Sonowal flags 1,668 MT ODC cargo move to Barauni via NW-1
Synopsis
Key Takeaways
Union Minister of Ports, Shipping and Waterways Sarbananda Sonowal on Thursday, 16 July 2026 highlighted the successful movement of 1,668 metric tonnes of Over Dimensional Cargo from Diamond Harbour, Kolkata to Simaria Ghat in Begusarai, Bihar via National Waterway-1, bound for the Barauni refinery operated by Indian Oil Corporation.
Context
Sonowal described the consignment as a marker of 'growing industrial confidence in our waterways as a sustainable and efficient mode of transport.' The cargo traversed the Ganga — India's longest and most commercially significant inland waterway — covering a route that connects the eastern port belt to Bihar's industrial heartland without touching road or rail networks. The Barauni refinery, a major petroleum processing facility in Begusarai district, is among the largest industrial consumers of bulk freight in the region.
Policy Backdrop
National Waterway-1, spanning 1,620 km along the Ganga-Bhagirathi-Hooghly system, was notified as India's first national waterway in 1986 and received a significant policy push under the National Waterways Act 2016, which expanded the country's waterway network to 111 waterways. The Jal Marg Vikas Project, launched in 2016, funded multimodal terminals, fairway development and navigation aids along NW-1 to enable exactly this kind of heavy industrial cargo movement.
The PM Gati Shakti National Master Plan of 2021 formally integrated inland water transport into national multimodal logistics planning, while the National Logistics Policy 2022 set explicit targets to raise the inland water transport modal share and cut freight costs — currently estimated at over 13 percent of GDP. Sonowal credited the movement to the 'vision of Hon'ble PM Shri Narendra Modi ji,' framing it within the government's broader Atmanirbhar Bharat and eastern India connectivity agenda.
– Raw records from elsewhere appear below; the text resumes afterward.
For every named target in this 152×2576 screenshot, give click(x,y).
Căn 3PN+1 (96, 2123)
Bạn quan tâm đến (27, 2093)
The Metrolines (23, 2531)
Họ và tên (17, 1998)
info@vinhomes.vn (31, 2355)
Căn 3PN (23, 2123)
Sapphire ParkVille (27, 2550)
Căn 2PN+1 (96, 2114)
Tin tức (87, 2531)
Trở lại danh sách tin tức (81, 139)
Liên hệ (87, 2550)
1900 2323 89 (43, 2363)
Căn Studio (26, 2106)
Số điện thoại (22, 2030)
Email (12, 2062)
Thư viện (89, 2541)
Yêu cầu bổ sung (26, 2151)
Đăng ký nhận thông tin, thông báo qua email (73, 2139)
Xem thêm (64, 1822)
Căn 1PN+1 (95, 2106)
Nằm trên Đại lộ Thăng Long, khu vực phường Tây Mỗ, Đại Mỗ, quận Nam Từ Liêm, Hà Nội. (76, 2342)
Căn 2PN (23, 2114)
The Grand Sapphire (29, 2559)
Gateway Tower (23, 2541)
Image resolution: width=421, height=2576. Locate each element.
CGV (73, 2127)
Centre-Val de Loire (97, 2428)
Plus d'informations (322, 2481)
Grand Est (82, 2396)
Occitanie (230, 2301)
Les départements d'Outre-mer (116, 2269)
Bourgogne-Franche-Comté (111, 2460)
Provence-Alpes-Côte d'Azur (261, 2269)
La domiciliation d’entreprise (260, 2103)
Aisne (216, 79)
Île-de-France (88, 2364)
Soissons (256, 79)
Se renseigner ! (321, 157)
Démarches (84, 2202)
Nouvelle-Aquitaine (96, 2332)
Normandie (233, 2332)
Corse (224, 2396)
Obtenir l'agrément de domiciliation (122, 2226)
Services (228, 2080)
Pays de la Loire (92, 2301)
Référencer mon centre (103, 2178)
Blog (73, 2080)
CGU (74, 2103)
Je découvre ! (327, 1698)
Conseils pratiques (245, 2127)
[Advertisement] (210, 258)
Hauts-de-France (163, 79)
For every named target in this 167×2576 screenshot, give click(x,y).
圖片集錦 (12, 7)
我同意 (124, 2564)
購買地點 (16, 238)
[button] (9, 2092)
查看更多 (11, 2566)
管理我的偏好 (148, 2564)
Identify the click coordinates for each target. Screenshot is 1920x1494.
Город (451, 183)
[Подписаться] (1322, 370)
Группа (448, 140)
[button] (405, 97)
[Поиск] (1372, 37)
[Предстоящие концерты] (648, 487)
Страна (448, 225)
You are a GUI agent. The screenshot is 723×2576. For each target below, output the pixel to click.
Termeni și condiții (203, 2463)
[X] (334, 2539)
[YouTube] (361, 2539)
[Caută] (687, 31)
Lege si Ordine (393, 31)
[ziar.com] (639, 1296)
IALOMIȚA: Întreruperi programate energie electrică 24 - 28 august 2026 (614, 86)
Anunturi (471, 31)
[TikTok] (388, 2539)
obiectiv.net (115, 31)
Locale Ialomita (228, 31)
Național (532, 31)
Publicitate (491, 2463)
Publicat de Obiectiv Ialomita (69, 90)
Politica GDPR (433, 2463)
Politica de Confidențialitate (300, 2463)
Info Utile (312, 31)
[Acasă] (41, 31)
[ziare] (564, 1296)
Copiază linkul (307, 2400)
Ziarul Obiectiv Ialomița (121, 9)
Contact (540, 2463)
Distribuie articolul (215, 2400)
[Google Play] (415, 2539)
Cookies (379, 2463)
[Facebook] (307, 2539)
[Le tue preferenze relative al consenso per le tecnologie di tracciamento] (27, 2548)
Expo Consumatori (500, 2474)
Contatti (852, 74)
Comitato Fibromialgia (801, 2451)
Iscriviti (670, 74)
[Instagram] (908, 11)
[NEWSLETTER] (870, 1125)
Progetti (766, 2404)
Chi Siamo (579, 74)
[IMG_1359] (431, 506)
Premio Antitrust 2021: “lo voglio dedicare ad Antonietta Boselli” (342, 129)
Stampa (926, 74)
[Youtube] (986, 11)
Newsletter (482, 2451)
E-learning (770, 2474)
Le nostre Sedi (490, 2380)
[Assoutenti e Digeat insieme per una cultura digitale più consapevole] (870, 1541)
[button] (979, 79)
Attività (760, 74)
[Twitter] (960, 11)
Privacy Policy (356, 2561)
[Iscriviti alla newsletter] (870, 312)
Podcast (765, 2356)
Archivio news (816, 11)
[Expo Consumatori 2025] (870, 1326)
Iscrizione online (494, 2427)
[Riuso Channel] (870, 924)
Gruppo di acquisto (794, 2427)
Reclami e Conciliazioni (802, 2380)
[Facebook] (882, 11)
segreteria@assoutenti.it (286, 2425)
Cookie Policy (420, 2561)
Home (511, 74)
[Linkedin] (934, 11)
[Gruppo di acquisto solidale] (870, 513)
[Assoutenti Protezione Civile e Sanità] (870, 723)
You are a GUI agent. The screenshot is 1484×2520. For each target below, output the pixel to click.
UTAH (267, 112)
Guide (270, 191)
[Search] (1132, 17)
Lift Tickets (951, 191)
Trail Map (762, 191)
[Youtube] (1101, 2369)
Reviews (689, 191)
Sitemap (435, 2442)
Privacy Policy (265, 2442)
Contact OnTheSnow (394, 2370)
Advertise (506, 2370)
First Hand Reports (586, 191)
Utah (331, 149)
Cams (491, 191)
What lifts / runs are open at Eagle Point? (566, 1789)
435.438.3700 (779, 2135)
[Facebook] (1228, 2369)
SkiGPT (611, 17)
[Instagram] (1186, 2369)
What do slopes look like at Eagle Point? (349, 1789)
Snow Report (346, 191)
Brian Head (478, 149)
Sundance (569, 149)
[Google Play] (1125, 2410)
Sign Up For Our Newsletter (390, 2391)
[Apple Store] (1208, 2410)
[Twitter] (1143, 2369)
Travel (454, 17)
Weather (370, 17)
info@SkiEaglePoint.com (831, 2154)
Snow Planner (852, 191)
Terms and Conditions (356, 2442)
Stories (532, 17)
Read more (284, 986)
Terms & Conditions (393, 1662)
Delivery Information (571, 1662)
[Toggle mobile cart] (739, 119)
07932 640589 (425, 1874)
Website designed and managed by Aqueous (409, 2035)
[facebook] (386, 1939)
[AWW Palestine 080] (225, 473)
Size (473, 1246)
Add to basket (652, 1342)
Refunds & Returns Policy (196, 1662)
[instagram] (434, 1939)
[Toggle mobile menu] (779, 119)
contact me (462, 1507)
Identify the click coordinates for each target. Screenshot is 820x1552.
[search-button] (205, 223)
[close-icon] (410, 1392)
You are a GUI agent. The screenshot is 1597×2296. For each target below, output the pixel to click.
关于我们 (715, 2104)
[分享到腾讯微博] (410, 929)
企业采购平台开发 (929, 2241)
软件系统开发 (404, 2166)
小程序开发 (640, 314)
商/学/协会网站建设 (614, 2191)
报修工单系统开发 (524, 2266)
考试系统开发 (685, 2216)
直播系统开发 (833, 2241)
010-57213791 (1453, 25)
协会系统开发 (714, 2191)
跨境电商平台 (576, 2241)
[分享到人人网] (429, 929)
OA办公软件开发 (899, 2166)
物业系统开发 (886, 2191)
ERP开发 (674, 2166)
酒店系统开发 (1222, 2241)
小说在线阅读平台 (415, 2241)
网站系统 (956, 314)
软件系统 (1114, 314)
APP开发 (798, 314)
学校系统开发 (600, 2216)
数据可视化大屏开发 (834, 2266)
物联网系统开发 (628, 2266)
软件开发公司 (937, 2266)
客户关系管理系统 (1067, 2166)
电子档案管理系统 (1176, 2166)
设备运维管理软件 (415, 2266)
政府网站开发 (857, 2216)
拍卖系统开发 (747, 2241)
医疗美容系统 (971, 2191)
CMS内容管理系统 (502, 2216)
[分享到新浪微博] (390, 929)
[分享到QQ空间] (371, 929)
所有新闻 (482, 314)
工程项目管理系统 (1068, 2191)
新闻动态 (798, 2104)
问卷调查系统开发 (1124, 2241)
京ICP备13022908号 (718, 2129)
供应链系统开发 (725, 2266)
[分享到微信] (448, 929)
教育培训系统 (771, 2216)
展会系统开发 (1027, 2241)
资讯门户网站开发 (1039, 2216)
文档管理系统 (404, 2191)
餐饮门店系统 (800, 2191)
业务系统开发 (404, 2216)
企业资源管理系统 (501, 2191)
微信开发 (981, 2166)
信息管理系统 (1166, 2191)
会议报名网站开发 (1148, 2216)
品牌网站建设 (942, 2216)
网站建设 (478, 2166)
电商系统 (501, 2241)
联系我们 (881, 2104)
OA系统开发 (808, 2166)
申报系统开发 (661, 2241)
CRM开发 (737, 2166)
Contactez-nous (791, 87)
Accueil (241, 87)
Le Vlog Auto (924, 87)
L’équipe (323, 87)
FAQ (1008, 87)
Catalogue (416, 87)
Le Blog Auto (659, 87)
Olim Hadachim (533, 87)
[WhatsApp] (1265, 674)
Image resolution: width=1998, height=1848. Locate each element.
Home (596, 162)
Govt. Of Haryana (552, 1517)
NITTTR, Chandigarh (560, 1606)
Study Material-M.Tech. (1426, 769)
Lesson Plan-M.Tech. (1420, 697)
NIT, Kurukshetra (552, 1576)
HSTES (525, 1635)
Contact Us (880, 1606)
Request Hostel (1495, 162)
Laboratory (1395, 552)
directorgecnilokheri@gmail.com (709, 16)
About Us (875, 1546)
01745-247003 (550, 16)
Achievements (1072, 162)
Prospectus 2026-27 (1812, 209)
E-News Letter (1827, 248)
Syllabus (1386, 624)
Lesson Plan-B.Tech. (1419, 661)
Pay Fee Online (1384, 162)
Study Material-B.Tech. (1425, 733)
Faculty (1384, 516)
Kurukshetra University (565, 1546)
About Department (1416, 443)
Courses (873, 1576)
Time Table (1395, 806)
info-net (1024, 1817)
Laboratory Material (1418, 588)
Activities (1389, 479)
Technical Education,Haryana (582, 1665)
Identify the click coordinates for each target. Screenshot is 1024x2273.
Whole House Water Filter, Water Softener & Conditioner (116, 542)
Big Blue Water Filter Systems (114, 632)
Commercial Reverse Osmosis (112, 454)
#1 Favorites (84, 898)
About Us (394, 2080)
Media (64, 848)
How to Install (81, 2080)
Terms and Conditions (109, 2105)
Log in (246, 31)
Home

The Inland Waterways Authority of India (IWAI), tagged in the post, is the nodal agency executing these projects on the ground.
Stakeholders and Impact
The direct beneficiary of this shipment is the Barauni refinery, which receives heavy equipment and industrial cargo that is difficult and expensive to transport over road or rail given its size and weight. Bihar's industrial units more broadly stand to gain from a reliable, lower-cost freight corridor as successive phases of dredging and terminal construction on the Ganga have enabled larger barges and over-dimensional loads. IWT logistics operators and multimodal freight firms are among the commercial stakeholders watching whether this consignment signals a repeatable, scalable route rather than a one-off movement.
Sonowal stated the milestone 'strengthens our resolve to build a future-ready, multimodal logistics ecosystem that enhances EoDB, lowers logistics costs and drives inclusive growth across the nation' — language that positions the waterway as a structural reform tool rather than a supplementary freight option.
What's Next
Attention will now turn to the commissioning of additional multimodal terminals at Kalughat and Sahibganj, which would extend the functional range of NW-1 for industrial cargo. Updated IWT budget proposals and vessel fleet modernisation plans are also expected to be tabled in the next parliamentary session. If the Barauni movement is regularised, it could serve as a template for routing similar ODC consignments to other industrial destinations along the Ganga corridor, reinforcing the government's target of shifting freight away from congested road and rail networks.